**About this exercise:**
Every entry must be output exactly as it was written.

**Given data:**
● ● ● ●

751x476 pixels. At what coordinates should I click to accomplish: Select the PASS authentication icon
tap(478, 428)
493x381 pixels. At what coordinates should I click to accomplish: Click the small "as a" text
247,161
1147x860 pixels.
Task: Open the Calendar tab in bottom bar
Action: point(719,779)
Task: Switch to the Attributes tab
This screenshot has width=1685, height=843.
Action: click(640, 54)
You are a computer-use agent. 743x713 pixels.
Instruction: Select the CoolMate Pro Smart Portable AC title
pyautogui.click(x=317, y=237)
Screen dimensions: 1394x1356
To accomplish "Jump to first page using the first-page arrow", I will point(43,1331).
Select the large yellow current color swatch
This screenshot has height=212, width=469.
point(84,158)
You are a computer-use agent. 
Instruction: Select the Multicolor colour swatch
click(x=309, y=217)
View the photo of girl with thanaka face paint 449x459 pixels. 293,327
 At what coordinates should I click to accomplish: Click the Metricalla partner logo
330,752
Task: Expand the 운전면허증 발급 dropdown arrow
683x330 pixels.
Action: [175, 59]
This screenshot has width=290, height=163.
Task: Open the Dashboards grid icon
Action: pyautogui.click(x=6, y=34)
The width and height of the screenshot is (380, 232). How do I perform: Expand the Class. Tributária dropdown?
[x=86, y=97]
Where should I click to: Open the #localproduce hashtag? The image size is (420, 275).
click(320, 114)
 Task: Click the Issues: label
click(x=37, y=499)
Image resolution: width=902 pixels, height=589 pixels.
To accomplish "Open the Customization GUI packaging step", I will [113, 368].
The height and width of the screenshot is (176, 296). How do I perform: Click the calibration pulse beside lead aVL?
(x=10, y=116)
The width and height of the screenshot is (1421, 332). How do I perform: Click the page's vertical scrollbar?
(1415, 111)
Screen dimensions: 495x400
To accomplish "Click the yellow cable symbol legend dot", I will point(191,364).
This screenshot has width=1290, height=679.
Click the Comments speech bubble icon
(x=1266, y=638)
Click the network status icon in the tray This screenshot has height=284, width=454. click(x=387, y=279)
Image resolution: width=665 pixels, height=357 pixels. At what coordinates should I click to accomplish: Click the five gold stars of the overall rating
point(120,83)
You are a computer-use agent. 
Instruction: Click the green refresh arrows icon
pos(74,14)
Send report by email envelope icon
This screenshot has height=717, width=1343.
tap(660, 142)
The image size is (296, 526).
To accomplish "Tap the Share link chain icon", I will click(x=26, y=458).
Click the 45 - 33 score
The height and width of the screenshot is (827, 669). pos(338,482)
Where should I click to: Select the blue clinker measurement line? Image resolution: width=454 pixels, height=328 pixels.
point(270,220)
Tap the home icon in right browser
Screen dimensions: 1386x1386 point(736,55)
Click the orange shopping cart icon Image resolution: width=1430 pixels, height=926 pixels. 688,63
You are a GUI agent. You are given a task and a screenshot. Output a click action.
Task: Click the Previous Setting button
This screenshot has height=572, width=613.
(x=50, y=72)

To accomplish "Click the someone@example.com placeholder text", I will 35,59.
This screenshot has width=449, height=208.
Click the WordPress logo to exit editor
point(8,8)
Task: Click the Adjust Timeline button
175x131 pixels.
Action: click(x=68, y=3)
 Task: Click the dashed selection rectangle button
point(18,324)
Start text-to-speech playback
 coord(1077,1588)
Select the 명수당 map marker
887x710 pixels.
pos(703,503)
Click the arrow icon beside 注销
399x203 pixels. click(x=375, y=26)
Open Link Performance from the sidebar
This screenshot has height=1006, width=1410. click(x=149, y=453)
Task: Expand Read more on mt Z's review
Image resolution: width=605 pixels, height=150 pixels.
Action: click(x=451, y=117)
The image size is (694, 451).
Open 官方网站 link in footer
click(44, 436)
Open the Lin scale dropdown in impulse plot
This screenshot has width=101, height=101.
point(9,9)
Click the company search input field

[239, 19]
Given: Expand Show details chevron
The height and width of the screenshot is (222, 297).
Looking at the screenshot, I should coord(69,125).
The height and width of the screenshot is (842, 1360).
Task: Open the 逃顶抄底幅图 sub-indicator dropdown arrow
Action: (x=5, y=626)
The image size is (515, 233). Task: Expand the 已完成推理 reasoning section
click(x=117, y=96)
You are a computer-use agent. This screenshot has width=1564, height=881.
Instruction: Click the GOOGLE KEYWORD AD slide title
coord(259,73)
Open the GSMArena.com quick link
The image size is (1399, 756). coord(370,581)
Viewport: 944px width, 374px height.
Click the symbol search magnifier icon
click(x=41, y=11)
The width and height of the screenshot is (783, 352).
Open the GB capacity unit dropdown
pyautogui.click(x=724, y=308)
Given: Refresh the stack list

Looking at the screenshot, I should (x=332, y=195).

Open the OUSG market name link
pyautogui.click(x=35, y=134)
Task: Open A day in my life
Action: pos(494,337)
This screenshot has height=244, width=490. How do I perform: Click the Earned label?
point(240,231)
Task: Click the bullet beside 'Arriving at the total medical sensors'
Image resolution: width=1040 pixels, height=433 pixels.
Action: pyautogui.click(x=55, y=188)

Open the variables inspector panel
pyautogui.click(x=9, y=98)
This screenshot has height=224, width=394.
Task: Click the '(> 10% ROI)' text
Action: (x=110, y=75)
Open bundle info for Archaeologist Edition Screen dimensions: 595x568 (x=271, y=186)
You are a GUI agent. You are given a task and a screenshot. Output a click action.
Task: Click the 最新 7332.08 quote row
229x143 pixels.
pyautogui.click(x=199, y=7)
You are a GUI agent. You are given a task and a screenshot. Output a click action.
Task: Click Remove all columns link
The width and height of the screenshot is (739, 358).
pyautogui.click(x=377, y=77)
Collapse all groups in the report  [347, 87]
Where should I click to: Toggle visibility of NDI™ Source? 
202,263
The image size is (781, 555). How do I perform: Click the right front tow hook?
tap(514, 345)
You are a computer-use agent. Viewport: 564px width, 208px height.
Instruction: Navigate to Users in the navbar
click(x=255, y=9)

● ● ● ●

**Output for this exercise:**
751x476 pixels. At what coordinates should I click to accomplish: Select the PASS authentication icon
tap(478, 428)
493x381 pixels. At what coordinates should I click to accomplish: Click the small "as a" text
247,161
1147x860 pixels.
Task: Open the Calendar tab in bottom bar
Action: point(719,779)
Task: Switch to the Attributes tab
This screenshot has width=1685, height=843.
Action: click(640, 54)
You are a computer-use agent. 743x713 pixels.
Instruction: Select the CoolMate Pro Smart Portable AC title
pyautogui.click(x=317, y=237)
Screen dimensions: 1394x1356
To accomplish "Jump to first page using the first-page arrow", I will point(43,1331).
Select the large yellow current color swatch
This screenshot has height=212, width=469.
point(84,158)
You are a computer-use agent. 
Instruction: Select the Multicolor colour swatch
click(x=309, y=217)
View the photo of girl with thanaka face paint 449x459 pixels. 293,327
 At what coordinates should I click to accomplish: Click the Metricalla partner logo
330,752
Task: Expand the 운전면허증 발급 dropdown arrow
683x330 pixels.
Action: [175, 59]
This screenshot has width=290, height=163.
Task: Open the Dashboards grid icon
Action: pyautogui.click(x=6, y=34)
The width and height of the screenshot is (380, 232). How do I perform: Expand the Class. Tributária dropdown?
[x=86, y=97]
Where should I click to: Open the #localproduce hashtag? The image size is (420, 275).
click(320, 114)
 Task: Click the Issues: label
click(x=37, y=499)
Image resolution: width=902 pixels, height=589 pixels.
To accomplish "Open the Customization GUI packaging step", I will [113, 368].
The height and width of the screenshot is (176, 296). How do I perform: Click the calibration pulse beside lead aVL?
(x=10, y=116)
The width and height of the screenshot is (1421, 332). How do I perform: Click the page's vertical scrollbar?
(1415, 111)
Screen dimensions: 495x400
To accomplish "Click the yellow cable symbol legend dot", I will point(191,364).
This screenshot has width=1290, height=679.
Click the Comments speech bubble icon
(x=1266, y=638)
Click the network status icon in the tray This screenshot has height=284, width=454. click(x=387, y=279)
Image resolution: width=665 pixels, height=357 pixels. At what coordinates should I click to accomplish: Click the five gold stars of the overall rating
point(120,83)
You are a computer-use agent. 
Instruction: Click the green refresh arrows icon
pos(74,14)
Send report by email envelope icon
This screenshot has height=717, width=1343.
tap(660, 142)
The image size is (296, 526).
To accomplish "Tap the Share link chain icon", I will click(x=26, y=458).
Click the 45 - 33 score
The height and width of the screenshot is (827, 669). pos(338,482)
Where should I click to: Select the blue clinker measurement line? Image resolution: width=454 pixels, height=328 pixels.
point(270,220)
Tap the home icon in right browser
Screen dimensions: 1386x1386 point(736,55)
Click the orange shopping cart icon Image resolution: width=1430 pixels, height=926 pixels. 688,63
You are a GUI agent. You are given a task and a screenshot. Output a click action.
Task: Click the Previous Setting button
This screenshot has height=572, width=613.
(x=50, y=72)

To accomplish "Click the someone@example.com placeholder text", I will 35,59.
This screenshot has width=449, height=208.
Click the WordPress logo to exit editor
point(8,8)
Task: Click the Adjust Timeline button
175x131 pixels.
Action: click(x=68, y=3)
 Task: Click the dashed selection rectangle button
point(18,324)
Start text-to-speech playback
 coord(1077,1588)
Select the 명수당 map marker
887x710 pixels.
pos(703,503)
Click the arrow icon beside 注销
399x203 pixels. click(x=375, y=26)
Open Link Performance from the sidebar
This screenshot has height=1006, width=1410. click(x=149, y=453)
Task: Expand Read more on mt Z's review
Image resolution: width=605 pixels, height=150 pixels.
Action: click(x=451, y=117)
The image size is (694, 451).
Open 官方网站 link in footer
click(44, 436)
Open the Lin scale dropdown in impulse plot
This screenshot has width=101, height=101.
point(9,9)
Click the company search input field

[239, 19]
Given: Expand Show details chevron
The height and width of the screenshot is (222, 297).
Looking at the screenshot, I should coord(69,125).
The height and width of the screenshot is (842, 1360).
Task: Open the 逃顶抄底幅图 sub-indicator dropdown arrow
Action: (x=5, y=626)
The image size is (515, 233). Task: Expand the 已完成推理 reasoning section
click(x=117, y=96)
You are a computer-use agent. This screenshot has width=1564, height=881.
Instruction: Click the GOOGLE KEYWORD AD slide title
coord(259,73)
Open the GSMArena.com quick link
The image size is (1399, 756). coord(370,581)
Viewport: 944px width, 374px height.
Click the symbol search magnifier icon
click(x=41, y=11)
The width and height of the screenshot is (783, 352).
Open the GB capacity unit dropdown
pyautogui.click(x=724, y=308)
Given: Refresh the stack list

Looking at the screenshot, I should (x=332, y=195).

Open the OUSG market name link
pyautogui.click(x=35, y=134)
Task: Open A day in my life
Action: pos(494,337)
This screenshot has height=244, width=490. How do I perform: Click the Earned label?
point(240,231)
Task: Click the bullet beside 'Arriving at the total medical sensors'
Image resolution: width=1040 pixels, height=433 pixels.
Action: pyautogui.click(x=55, y=188)

Open the variables inspector panel
pyautogui.click(x=9, y=98)
This screenshot has height=224, width=394.
Task: Click the '(> 10% ROI)' text
Action: (x=110, y=75)
Open bundle info for Archaeologist Edition Screen dimensions: 595x568 (x=271, y=186)
You are a GUI agent. You are given a task and a screenshot. Output a click action.
Task: Click the 最新 7332.08 quote row
229x143 pixels.
pyautogui.click(x=199, y=7)
You are a GUI agent. You are given a task and a screenshot. Output a click action.
Task: Click Remove all columns link
The width and height of the screenshot is (739, 358).
pyautogui.click(x=377, y=77)
Collapse all groups in the report  [347, 87]
Where should I click to: Toggle visibility of NDI™ Source? 
202,263
The image size is (781, 555). How do I perform: Click the right front tow hook?
tap(514, 345)
You are a computer-use agent. Viewport: 564px width, 208px height.
Instruction: Navigate to Users in the navbar
click(x=255, y=9)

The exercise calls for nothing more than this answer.